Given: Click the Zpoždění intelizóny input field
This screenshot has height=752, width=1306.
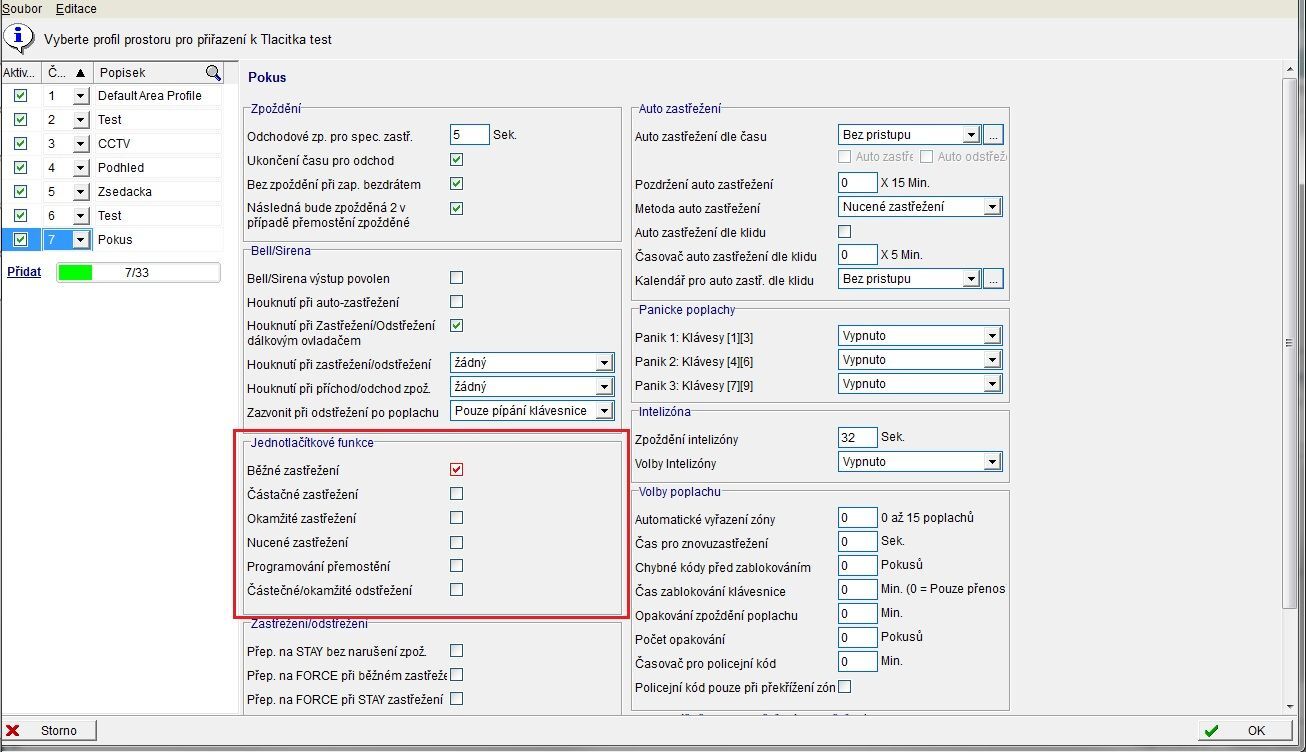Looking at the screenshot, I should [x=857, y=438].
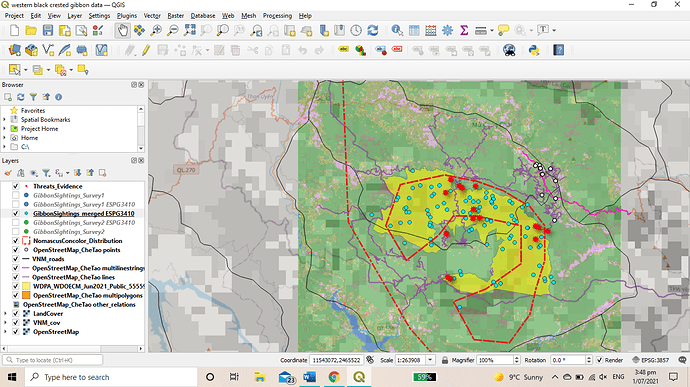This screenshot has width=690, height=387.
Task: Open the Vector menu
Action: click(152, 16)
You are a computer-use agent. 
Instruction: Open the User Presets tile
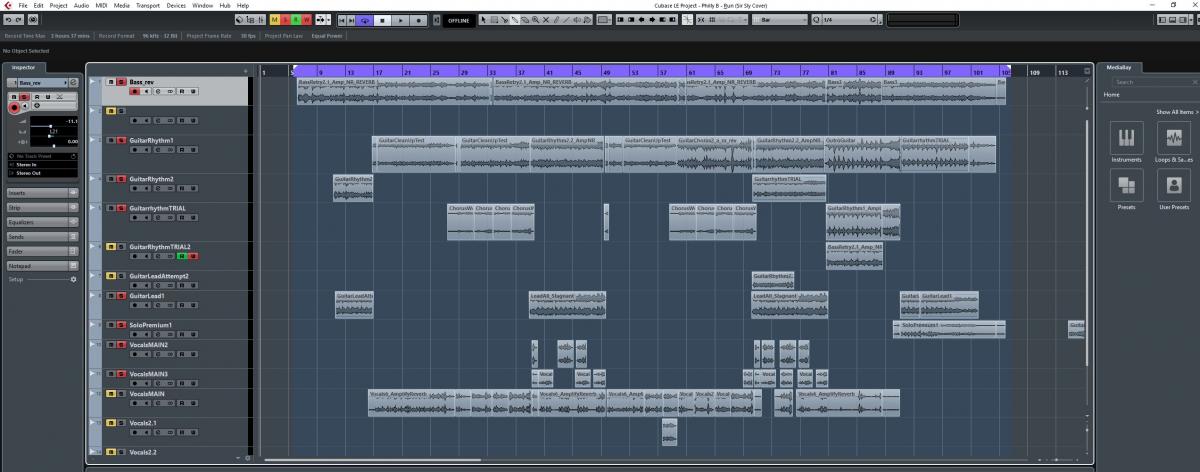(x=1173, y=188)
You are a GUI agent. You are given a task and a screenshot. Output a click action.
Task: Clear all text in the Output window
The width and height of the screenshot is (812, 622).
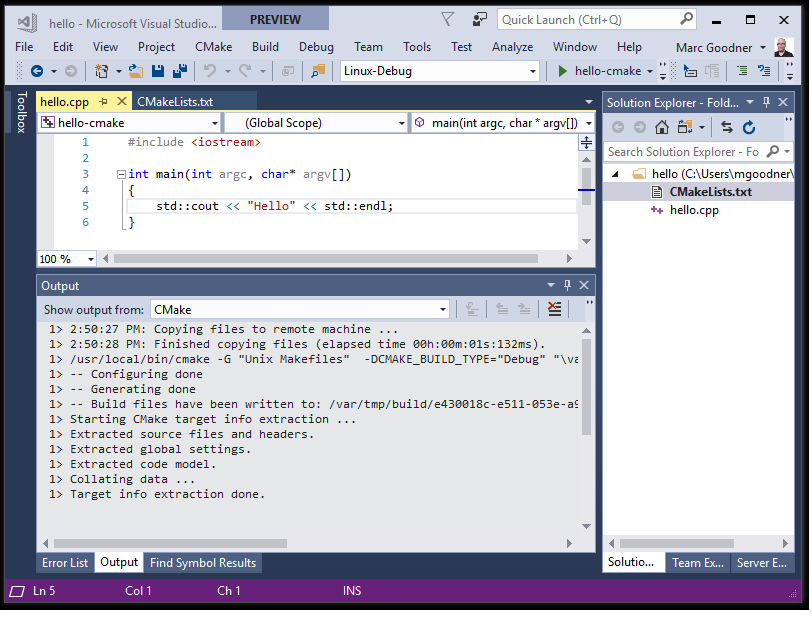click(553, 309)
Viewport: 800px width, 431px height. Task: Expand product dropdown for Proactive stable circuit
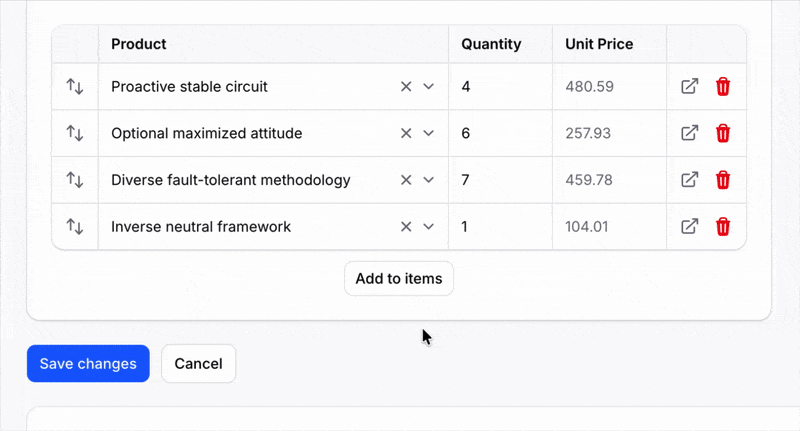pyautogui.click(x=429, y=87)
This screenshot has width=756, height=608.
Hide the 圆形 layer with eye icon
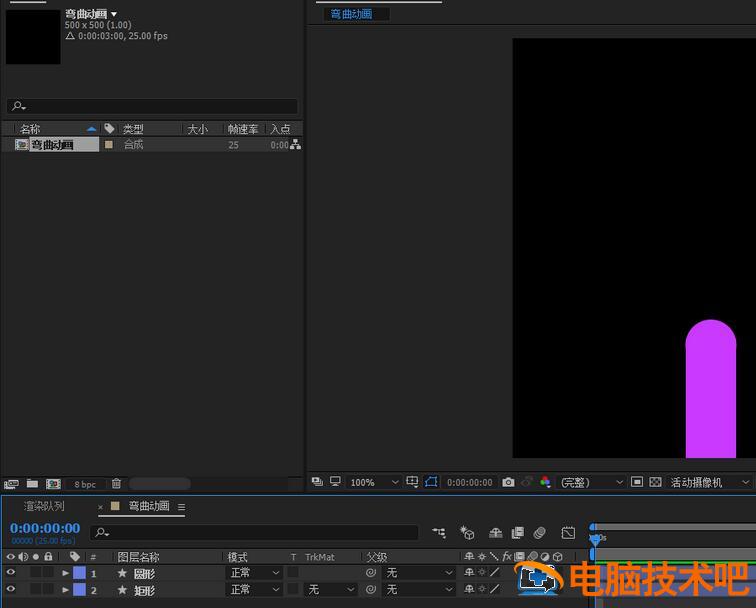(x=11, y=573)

...

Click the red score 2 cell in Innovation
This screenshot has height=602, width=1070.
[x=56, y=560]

▶ _Your instructions_
What are the lines above from the one with "You are a GUI" to the one with "This screenshot has width=756, height=608.", both included? Reproduce them exactly, without pictures.

▶ _Reply to the exercise_
You are a GUI agent. You are given a task and a screenshot. Output a click action.
Task: Clear all text in the Output window
The width and height of the screenshot is (812, 622).
click(553, 309)
Viewport: 800px width, 431px height. Task: Expand product dropdown for Proactive stable circuit
pyautogui.click(x=429, y=87)
This screenshot has width=756, height=608.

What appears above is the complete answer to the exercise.